*STUDY TEXT*.
::::::::

Half of Heavy Rocks is taken up by two 12-minute-plus tracks, “Missing Pieces” and “Aileron” (interestingly, there is a very short track called “Aileron” on Attention Please that is finger-picked acoustic guitar with a single note solo layered on top. The three albums Boris has released this year share track names and ideas in this way). Both long songs are slow and heavy, hitting up common areas for Boris like spectrally distorted guitar chords and feedback that build into a wall of noise, and both are influenced by emo-hardcore in their poppy approach to melody. “Missing Pieces” spends its first three minutes as a bass-chord driven song, with Takeshi singing a fairly commonplace emotional sounding melody over it. The song then alternates between soft and loud, but is only really effective when loud. The best part is a blistering one minute interval of pure noise. “Aileron” kicks up the sludge and doesn’t waste it with quiet parts. Takeshi belts out a better melody, making the song that much more interesting.

::::::::

*EXERCISE DATA*.
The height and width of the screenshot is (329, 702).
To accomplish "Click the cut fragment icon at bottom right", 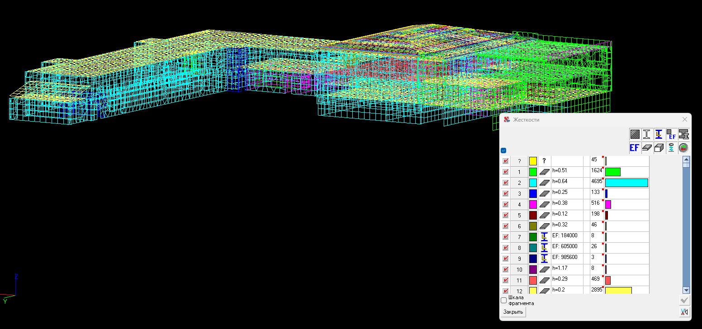I will coord(684,312).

::::::::

*WHAT IS EXPECTED*. Please copy out the passage about Boris's Heavy Rocks above, word for word and in full.

*RESULT BELOW*.
Half of Heavy Rocks is taken up by two 12-minute-plus tracks, “Missing Pieces” and “Aileron” (interestingly, there is a very short track called “Aileron” on Attention Please that is finger-picked acoustic guitar with a single note solo layered on top. The three albums Boris has released this year share track names and ideas in this way). Both long songs are slow and heavy, hitting up common areas for Boris like spectrally distorted guitar chords and feedback that build into a wall of noise, and both are influenced by emo-hardcore in their poppy approach to melody. “Missing Pieces” spends its first three minutes as a bass-chord driven song, with Takeshi singing a fairly commonplace emotional sounding melody over it. The song then alternates between soft and loud, but is only really effective when loud. The best part is a blistering one minute interval of pure noise. “Aileron” kicks up the sludge and doesn’t waste it with quiet parts. Takeshi belts out a better melody, making the song that much more interesting.